Objectif de l'exercice
Renvoyez sans aucune modification le passage du texte sur la répression des voix dissidentes qui va de « Le cas d’Aliou » à « avenir plus juste. ».

Bloc de texte
******

La Répression des voix dissidentes : une menace à la liberté

La répression des voix dissidentes et des opposants politiques est une menace pour toute société démocratique et juste. Elle constitue une agression non seulement contre les individus, mais contre les principes mêmes de la liberté, de la vérité et de la justice. Dans un monde idéal, l’opposition politique devrait être perçue comme un élément vital d’une société démocratique, non comme un crime. Cependant, dans les régimes militaires et autoritaires, l’expression de la dissidence est souvent traitée comme une menace et écrasée par la force brute.

Le Coran nous enseigne que l’injustice, qu’elle soit exercée par un individu ou par un pouvoir, est une forme de péché grave. Allah dit dans la Sourate 42 :42 : « Et quant à l’agression, elle est le fait de ceux qui, après avoir reçu l’appel à la foi, se rendent coupables d’agression. Il n’y a pas d’agression plus grande que de refuser la justice et la vérité. » Cette répression aveugle, qui vise à réduire au silence ceux qui osent défier le pouvoir, est une grave transgression des valeurs islamiques.

 

Un appel à l’action : pour une justice véritable et la libération des prisonniers politiques

Face à cette situation, il est impératif que les citoyens et les leaders mondiaux interviennent pour mettre fin à l’injustice. Le soutien aux prisonniers politiques, comme Aliou Bah, ne doit pas être vu comme une simple question de solidarité, mais comme un impératif moral. Le Coran nous invite à défendre les opprimés, à nous battre pour la justice et à promouvoir la vérité. Dans cette perspective, la lutte pour les droits humains devient une lutte spirituelle et éthique, conforme aux enseignements d’Allah.

Le verset 33 :71 nous rappelle que : « Ô vous qui avez cru, craignez Allah et dites ce qui est juste. Il corrigera vos actions et vous pardonnera vos péchés. Et quiconque obéit à Allah et à Son Messager a véritablement triomphé d’un grand triomphe. » Cette parole nous invite à prendre position, à dire ce qui est juste, même lorsque cela nous coûte, et à œuvrer pour un monde où les droits de chacun sont respectés.

 

Un engagement pour la liberté et la dignité humaine

Le cas d’Aliou Bah est un rappel cruel de la réalité de l’injustice dans les régimes militaires. Toutefois, il offre également une occasion de renforcer notre engagement en faveur des droits humains, de la justice et de la liberté. Les principes coraniques nous appellent à défendre les opprimés, à nous opposer à l’injustice et à militer pour une société plus juste, où chaque voix, même dissidente, est entendue et respectée.

Il est temps pour nous, en tant que communauté nationale, de nous unir dans la lutte contre l’injustice, de soutenir ceux qui sont persécutés et de défendre les valeurs fondamentales de la liberté et de la dignité humaine. Les défis sont grands, mais l’espoir réside dans notre capacité collective à agir pour un avenir plus juste.

******

Données fournies
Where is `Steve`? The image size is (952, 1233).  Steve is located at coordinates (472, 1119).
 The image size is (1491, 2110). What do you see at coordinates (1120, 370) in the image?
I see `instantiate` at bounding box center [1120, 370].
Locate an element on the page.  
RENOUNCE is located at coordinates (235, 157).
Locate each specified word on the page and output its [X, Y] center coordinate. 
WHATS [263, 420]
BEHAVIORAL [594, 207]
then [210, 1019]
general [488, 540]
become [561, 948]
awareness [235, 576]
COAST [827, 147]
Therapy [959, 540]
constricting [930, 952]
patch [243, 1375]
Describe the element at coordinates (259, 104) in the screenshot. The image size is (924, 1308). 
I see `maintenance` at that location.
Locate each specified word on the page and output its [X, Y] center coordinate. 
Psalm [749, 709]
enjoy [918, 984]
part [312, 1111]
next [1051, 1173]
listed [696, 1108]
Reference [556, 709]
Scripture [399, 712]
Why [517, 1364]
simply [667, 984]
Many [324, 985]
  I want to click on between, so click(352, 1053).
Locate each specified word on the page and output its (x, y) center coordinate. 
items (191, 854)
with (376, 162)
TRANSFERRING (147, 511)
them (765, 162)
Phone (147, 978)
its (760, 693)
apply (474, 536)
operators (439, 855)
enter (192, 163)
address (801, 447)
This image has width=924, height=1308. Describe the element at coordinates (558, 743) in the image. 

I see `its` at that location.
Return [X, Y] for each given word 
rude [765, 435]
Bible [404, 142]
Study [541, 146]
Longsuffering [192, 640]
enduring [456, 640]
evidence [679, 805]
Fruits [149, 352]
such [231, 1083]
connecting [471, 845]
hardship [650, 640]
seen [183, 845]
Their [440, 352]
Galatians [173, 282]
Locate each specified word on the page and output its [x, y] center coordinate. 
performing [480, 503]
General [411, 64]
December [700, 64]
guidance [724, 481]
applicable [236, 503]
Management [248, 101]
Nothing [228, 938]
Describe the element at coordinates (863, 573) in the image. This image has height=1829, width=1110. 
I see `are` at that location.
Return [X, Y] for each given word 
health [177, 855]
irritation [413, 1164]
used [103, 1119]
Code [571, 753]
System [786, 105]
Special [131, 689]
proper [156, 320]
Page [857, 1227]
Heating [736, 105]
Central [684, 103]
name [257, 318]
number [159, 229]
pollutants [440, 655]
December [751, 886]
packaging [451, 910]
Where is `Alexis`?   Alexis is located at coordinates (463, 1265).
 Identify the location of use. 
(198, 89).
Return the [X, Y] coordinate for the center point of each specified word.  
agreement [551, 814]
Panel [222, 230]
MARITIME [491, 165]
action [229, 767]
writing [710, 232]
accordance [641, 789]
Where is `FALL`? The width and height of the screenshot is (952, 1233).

******

Réponse attendue
Le cas d’Aliou Bah est un rappel cruel de la réalité de l’injustice dans les régimes militaires. Toutefois, il offre également une occasion de renforcer notre engagement en faveur des droits humains, de la justice et de la liberté. Les principes coraniques nous appellent à défendre les opprimés, à nous opposer à l’injustice et à militer pour une société plus juste, où chaque voix, même dissidente, est entendue et respectée.

Il est temps pour nous, en tant que communauté nationale, de nous unir dans la lutte contre l’injustice, de soutenir ceux qui sont persécutés et de défendre les valeurs fondamentales de la liberté et de la dignité humaine. Les défis sont grands, mais l’espoir réside dans notre capacité collective à agir pour un avenir plus juste.